Objective: Hypoglycemia is a frequent and potentially dangerous event among patients with diabetes mellitus type 1. Subcutaneous glucagon is an emergency treatment to counteract severe hypoglycemia. The effect of intraperitoneal glucagon delivery is sparsely studied. We performed a direct comparison of the blood glucose response following intraperitoneally, subcutaneously and intravenously administered glucagon.
Research Design And Methods: This is a prospective, randomized, controlled, open-label, crossover trial in 20 octreotide-treated rats. Three interventions, 1 week apart, in a randomized order, were done in each rat. All 20 rats were given intraperitoneal and subcutaneous glucagon injections, from which 5 rats were given intravenous glucagon injections and 15 rats received placebo (intraperitoneal isotonic saline) injection. The dose of glucagon was 5 µg/kg body weight for all routes of administration. Blood glucose levels were measured before and until 60 min after the glucagon/placebo injections.

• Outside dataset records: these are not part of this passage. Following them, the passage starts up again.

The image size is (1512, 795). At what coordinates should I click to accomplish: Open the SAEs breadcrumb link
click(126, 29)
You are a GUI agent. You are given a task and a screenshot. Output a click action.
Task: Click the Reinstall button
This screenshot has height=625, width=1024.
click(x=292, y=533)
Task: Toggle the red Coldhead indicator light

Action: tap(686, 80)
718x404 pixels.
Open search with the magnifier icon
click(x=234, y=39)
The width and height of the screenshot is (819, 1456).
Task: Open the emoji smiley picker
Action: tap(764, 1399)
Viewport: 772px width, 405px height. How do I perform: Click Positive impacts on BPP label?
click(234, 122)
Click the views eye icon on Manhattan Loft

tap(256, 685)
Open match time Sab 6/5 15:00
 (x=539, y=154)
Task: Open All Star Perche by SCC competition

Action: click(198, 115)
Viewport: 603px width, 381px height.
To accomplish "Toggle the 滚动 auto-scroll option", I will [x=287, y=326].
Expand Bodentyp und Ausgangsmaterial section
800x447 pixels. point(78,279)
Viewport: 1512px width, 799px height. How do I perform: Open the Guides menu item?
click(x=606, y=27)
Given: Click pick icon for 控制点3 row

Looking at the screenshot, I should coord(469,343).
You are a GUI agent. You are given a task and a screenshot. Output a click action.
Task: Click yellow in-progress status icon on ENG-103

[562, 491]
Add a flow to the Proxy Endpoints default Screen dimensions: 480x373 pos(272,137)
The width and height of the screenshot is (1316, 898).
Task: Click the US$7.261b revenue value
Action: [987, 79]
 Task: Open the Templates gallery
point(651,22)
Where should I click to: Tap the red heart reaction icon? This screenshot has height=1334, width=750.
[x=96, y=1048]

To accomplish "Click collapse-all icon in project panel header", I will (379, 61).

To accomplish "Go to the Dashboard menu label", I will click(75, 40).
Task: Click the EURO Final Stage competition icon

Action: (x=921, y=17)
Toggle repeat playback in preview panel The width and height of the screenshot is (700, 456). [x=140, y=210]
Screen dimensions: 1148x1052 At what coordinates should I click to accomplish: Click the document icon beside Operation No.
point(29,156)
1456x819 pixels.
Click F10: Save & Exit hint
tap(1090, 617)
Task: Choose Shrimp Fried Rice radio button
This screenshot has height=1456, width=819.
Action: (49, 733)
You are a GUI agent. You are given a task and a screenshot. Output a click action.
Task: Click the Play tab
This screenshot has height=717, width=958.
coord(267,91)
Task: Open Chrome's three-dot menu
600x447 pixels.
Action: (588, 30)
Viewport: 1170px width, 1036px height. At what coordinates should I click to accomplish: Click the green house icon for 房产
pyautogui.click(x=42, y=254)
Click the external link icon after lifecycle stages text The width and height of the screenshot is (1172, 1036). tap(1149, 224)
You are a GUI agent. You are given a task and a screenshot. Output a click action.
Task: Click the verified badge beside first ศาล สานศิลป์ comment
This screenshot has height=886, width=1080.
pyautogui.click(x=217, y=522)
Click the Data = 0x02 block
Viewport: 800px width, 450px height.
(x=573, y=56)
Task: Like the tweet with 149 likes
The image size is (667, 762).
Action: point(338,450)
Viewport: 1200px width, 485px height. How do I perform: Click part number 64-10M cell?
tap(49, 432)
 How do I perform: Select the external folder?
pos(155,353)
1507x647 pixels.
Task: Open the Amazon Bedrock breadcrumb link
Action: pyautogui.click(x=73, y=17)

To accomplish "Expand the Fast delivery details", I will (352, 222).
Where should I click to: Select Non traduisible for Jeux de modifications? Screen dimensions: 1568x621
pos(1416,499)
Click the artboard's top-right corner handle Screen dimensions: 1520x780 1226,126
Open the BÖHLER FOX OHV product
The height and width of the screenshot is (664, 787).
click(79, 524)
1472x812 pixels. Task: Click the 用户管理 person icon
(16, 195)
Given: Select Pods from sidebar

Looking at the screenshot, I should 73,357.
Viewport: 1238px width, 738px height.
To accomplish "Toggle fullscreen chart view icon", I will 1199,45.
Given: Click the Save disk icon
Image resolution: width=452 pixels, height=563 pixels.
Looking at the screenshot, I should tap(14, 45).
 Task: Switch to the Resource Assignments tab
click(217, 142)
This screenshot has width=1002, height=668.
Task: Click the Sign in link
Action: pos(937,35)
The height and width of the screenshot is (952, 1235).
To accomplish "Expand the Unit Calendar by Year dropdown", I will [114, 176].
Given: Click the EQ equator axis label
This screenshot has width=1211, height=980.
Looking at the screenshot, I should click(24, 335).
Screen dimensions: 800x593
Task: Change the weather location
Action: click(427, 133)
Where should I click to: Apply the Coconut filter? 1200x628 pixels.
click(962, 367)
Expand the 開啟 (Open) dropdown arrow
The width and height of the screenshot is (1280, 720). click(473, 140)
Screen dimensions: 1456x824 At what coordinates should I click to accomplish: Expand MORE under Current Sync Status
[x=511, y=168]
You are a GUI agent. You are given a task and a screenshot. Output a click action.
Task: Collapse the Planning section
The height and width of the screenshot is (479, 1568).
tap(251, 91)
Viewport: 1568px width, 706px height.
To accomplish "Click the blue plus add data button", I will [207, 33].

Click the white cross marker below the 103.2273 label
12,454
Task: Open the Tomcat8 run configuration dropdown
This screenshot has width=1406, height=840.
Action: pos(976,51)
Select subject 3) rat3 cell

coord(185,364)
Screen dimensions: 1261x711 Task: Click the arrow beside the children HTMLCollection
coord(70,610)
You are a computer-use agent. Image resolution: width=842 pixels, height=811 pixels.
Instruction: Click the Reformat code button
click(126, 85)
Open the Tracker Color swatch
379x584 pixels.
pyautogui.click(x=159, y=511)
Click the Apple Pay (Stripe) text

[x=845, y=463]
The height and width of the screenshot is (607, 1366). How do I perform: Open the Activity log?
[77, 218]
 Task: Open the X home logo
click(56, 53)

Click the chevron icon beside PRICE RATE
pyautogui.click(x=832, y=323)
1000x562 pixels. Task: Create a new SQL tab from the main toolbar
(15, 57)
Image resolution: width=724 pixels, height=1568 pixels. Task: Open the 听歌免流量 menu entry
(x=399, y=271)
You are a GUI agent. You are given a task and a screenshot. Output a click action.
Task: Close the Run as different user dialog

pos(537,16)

Results: Compared with placebo-treated rats, a significant increase in blood glucose was observed 4 min after intraperitoneal glucagon administration (p=0.009), whereas after subcutaneous and intravenous glucagon administration significant increases were seen after 8 min (p=0.002 and p<0.001, respectively). In intraperitoneally treated compared with subcutaneously treated rats, the increase in blood glucose was higher after 4 min (p=0.019) and lower after 40 min (p=0.005) and 50 min (p=0.011). The maximum glucose response occurred earlier after intraperitoneal compared with subcutaneous glucagon injection (25 min vs 35 min; p=0.003).
Conclusions: Glucagon administered intraperitoneally gives a faster glucose response compared with subcutaneously administered glucagon in rats. If repeatable in humans, the more rapid glucose response may be of importance in a dual-hormone artificial pancreas using the intraperitoneal route for administration of insulin and glucagon.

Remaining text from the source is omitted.